As mentioned above, there is not a specific timeline that determines when a person becomes addicted to alcohol; therefore, there is not a specific number of drinks to become an alcoholic. However, alcohol addiction or dependency can escalate quickly and can become a serious problem. Therefore, alcohol should be consumed in moderation.
According to the Dietary Guidelines of America, alcohol should be consumed in moderation. It suggests that moderate or appropriate alcohol consumption for women is one drink per day and one or two drinks per day for men. It is important to note, that the Dietary Guidelines do not encourage people to start drinking for any reason at all and are not part of the USDA Food Groups.
There is no way to pinpoint the causes of alcohol addiction. However, there are a variety of factors that contribute to a person becoming addicted to alcohol. Some of these factors include:
- Frequency of drinking
- A family history of alcohol addiction
- Emotional factors such as depression, anxiety, and stress
- Frequency of drinking
Alcohol addiction is dangerous. The liver is the organ that is most affected by alcohol abuse. According to Alcoholanswers.org, complications of alcohol addiction on the liver include Fatty Liver Disease, Cirrhosis, Alcohol Liver Disease, and Alcohol Hepatitis.
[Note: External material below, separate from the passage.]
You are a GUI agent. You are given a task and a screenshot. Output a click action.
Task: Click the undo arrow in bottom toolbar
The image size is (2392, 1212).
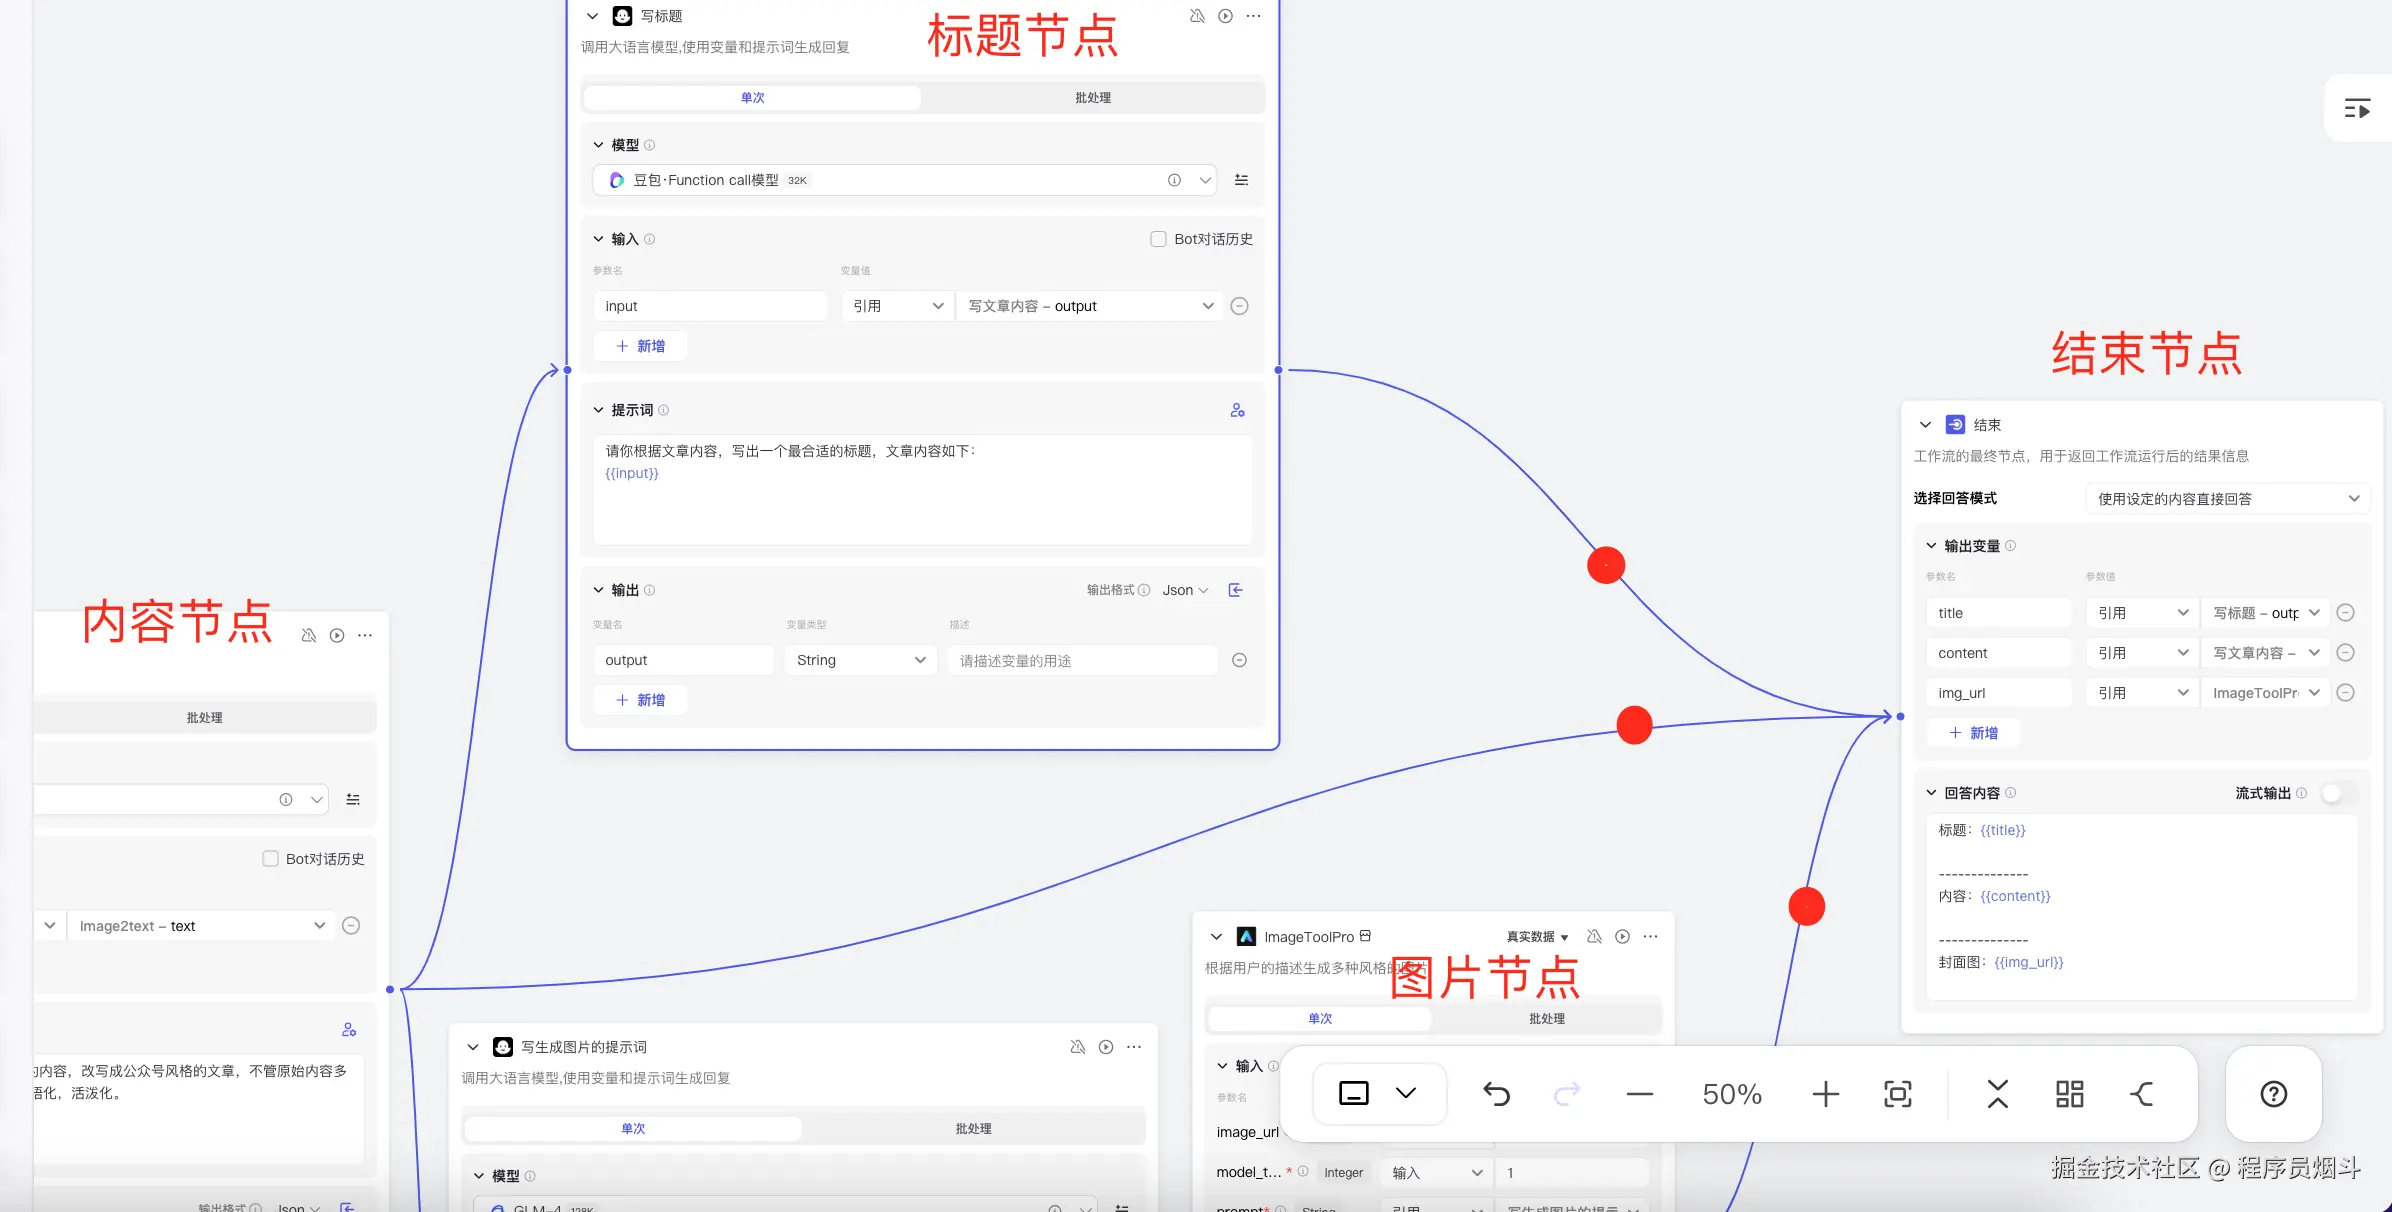pos(1496,1094)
Alcohol has numerous negative effects on other parts of the body. The following organs can all be affected by alcohol:
- Small Intestine
- Large Intestine
Additionally, alcohol addiction can lead to conditions that affect the immune system, medication interaction, women-specific issues, Fetal Alcohol Syndrome, and other life-threatening conditions.
Benzodiazepines are typically prescribed to treat anxiety, insomnia, and seizures. As they work by affecting neurotransmitters in the brain, they tend to be used during the alcohol detox phase to ease agitation caused by alcohol withdrawal. Benzos reduce neuron activity in the brain and spinal cord by intensifying the effects of neurotransmitters known as gamma-aminobutyric acid or GABA.
There are several types of Benzodiazepines, which differ in how they work. Some commonly prescribed Benzos include:
- Chlordiazepoxide (Librium)
- Oxazepam (Serax)
- Lorazepam (Ativan)
- Diazepam (Valium)
Of all of the mentioned medications, Chlordiazepoxide (Librium) is the medication that is most widely used to treat alcohol withdrawal.
As with all medications, there are side effects associated with Benzodiazepines. Some common side effects of Benzos include: dizziness, sedation, unsteadiness, drowsiness, weakness, depression, headache, loss of orientation, confusion, memory impairment, irritability, excitement and aggression.
All benzos can cause physical dependency. The longer the medication is taken, the greater the possibility arises for withdrawal symptoms. Therefore, it is important to taper patients off of Benzodiazepines in order to mitigate any possible withdrawal symptoms.
Disulfiram is specifically used to treat chronic alcoholism or alcohol addiction. This medication causes very unpleasant effects when alcohol is consumed. Therefore, Disulfiram can only be prescribed after withdrawal symptoms from alcohol have subsided. Even consuming the smallest amounts of alcohol can trigger undesirable experiences such as headache, nausea, vomiting, anxiety, flushing of the face, difficulty breathing, choking, sweating profusely, mental confusion, blurry vision, weakness, and chest pain.